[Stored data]
● ● ● ●
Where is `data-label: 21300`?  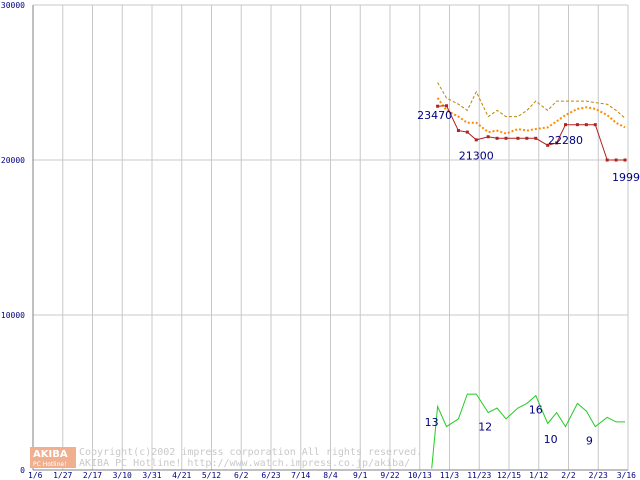 data-label: 21300 is located at coordinates (476, 156).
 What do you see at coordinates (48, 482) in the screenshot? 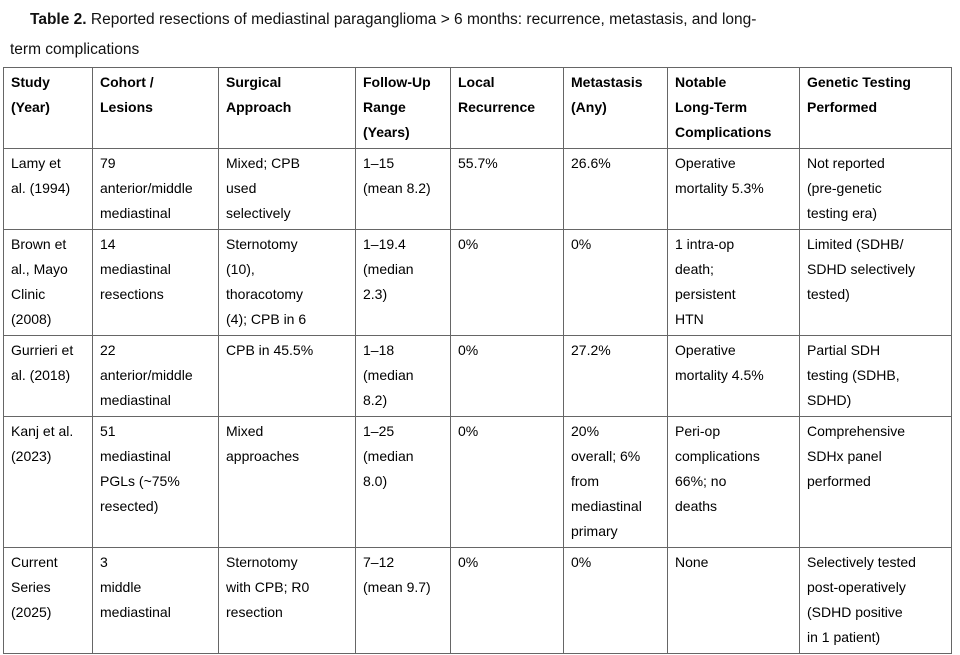
I see `table-cell: Kanj et al. (2023)` at bounding box center [48, 482].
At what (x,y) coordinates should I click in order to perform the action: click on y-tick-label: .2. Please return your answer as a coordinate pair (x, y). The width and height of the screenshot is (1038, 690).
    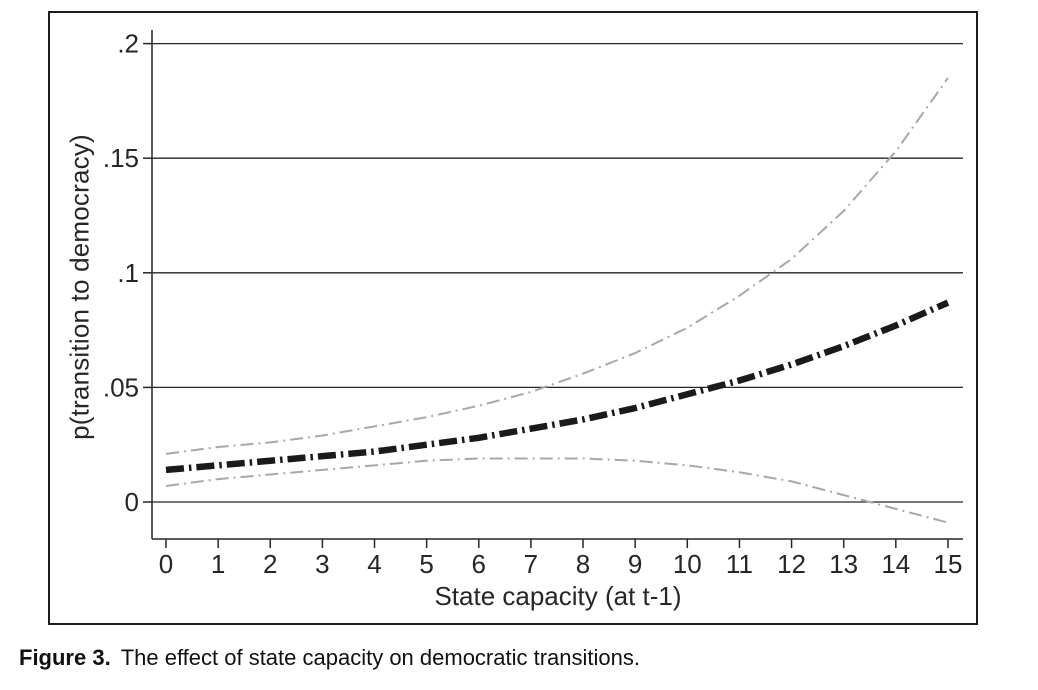
    Looking at the image, I should click on (128, 44).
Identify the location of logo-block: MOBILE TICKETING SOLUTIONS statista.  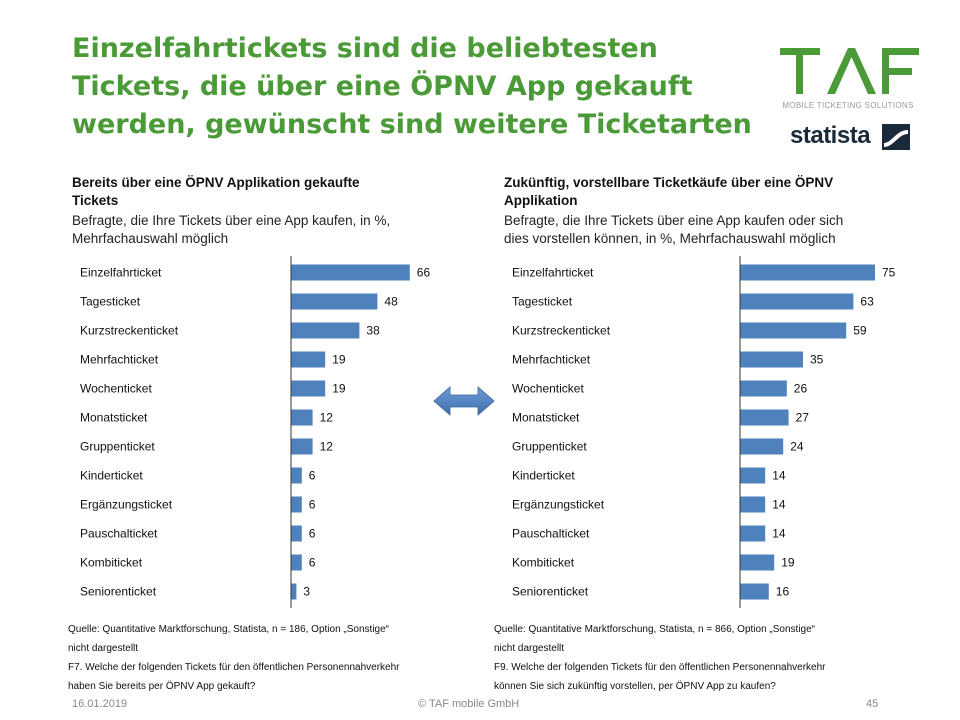
(850, 99).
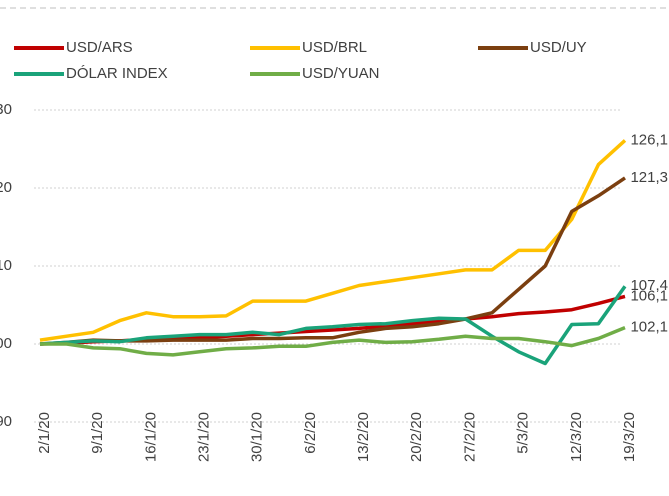  I want to click on x-tick-label: 5/3/20, so click(524, 433).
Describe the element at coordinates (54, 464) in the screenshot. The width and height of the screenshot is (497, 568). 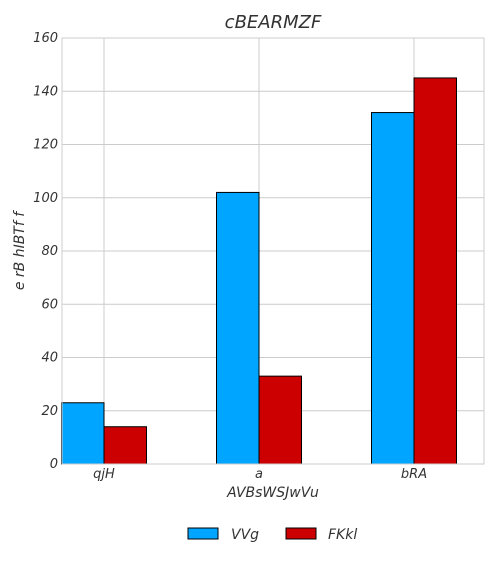
I see `y-tick-label: 0` at that location.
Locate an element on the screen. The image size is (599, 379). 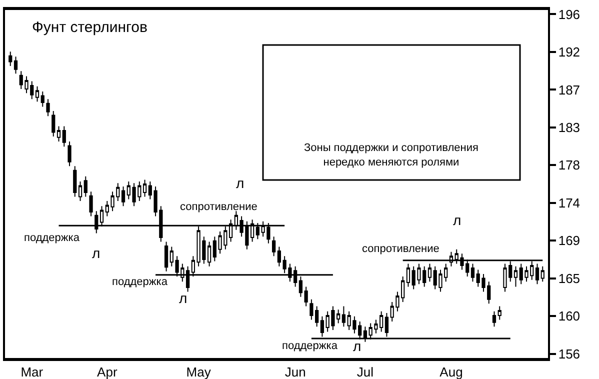
x-tick-label: Apr is located at coordinates (108, 372).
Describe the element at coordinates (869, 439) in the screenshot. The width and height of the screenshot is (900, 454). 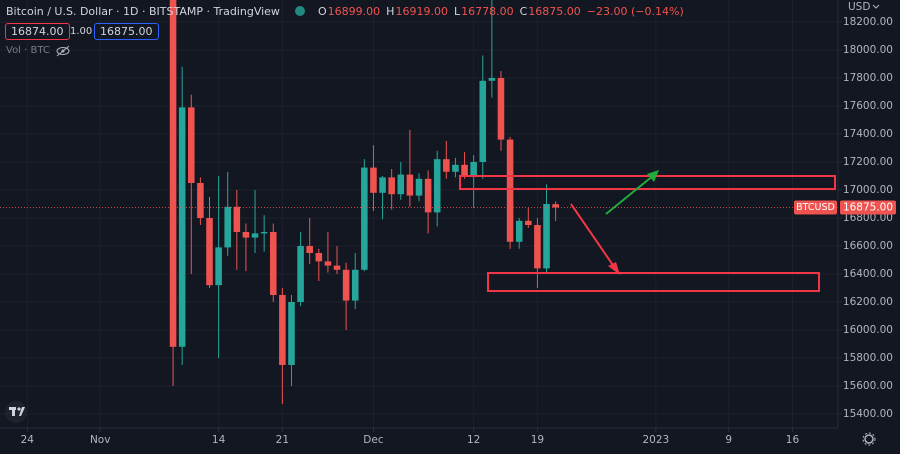
I see `settings-icon` at that location.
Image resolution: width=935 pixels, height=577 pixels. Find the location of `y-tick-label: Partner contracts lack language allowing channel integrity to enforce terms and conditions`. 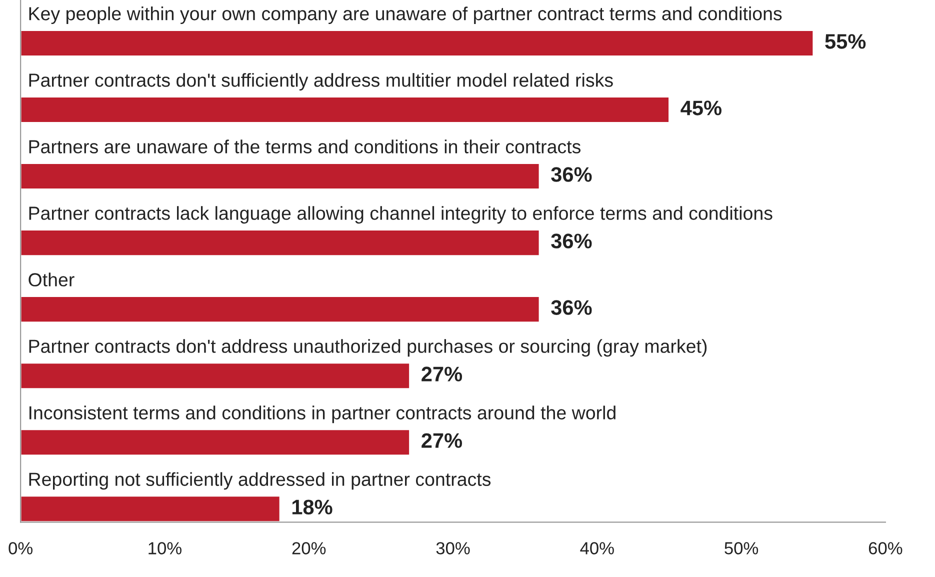

y-tick-label: Partner contracts lack language allowing channel integrity to enforce terms and conditions is located at coordinates (400, 215).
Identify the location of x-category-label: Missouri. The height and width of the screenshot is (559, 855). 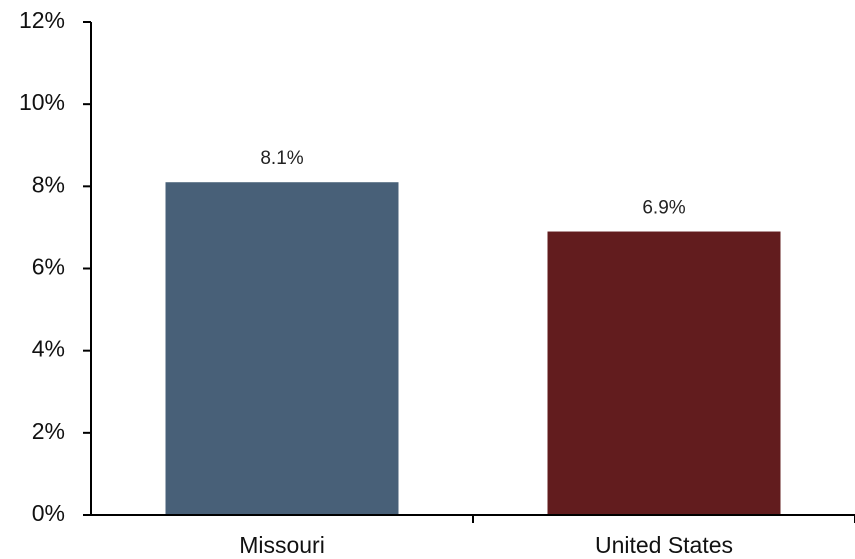
(282, 545).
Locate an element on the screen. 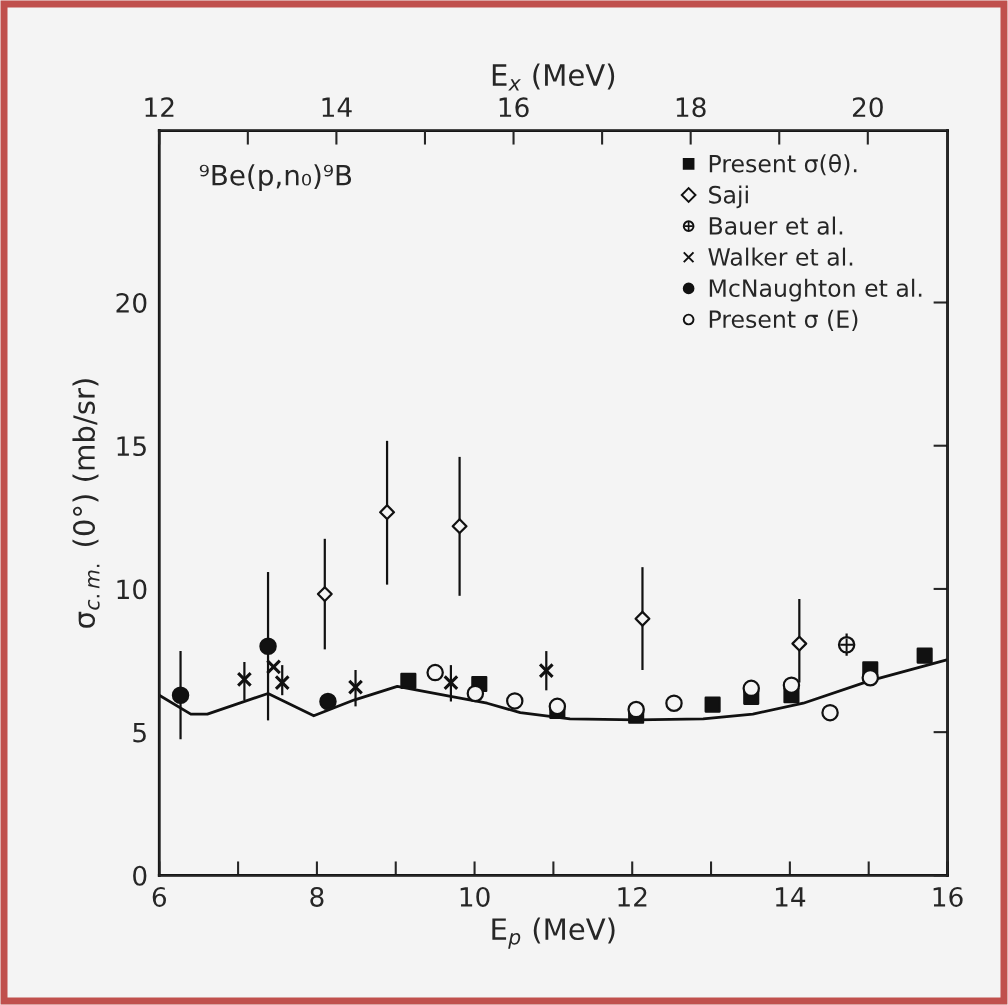 The height and width of the screenshot is (1005, 1008). x-tick-label: 12 is located at coordinates (632, 896).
● ● ● ●
### TASK INSTRUCTIONS
Please copy each line of the records that contains the string "should", treating uppercase and lowercase letters as different.

### RESULT FOR THIS TASK
At what (x,y) coordinates should I click in order to perform the action: click on y-tick-label: .2. Please return your answer as a coordinate pair (x, y). The width and height of the screenshot is (1038, 690).
    Looking at the image, I should click on (128, 44).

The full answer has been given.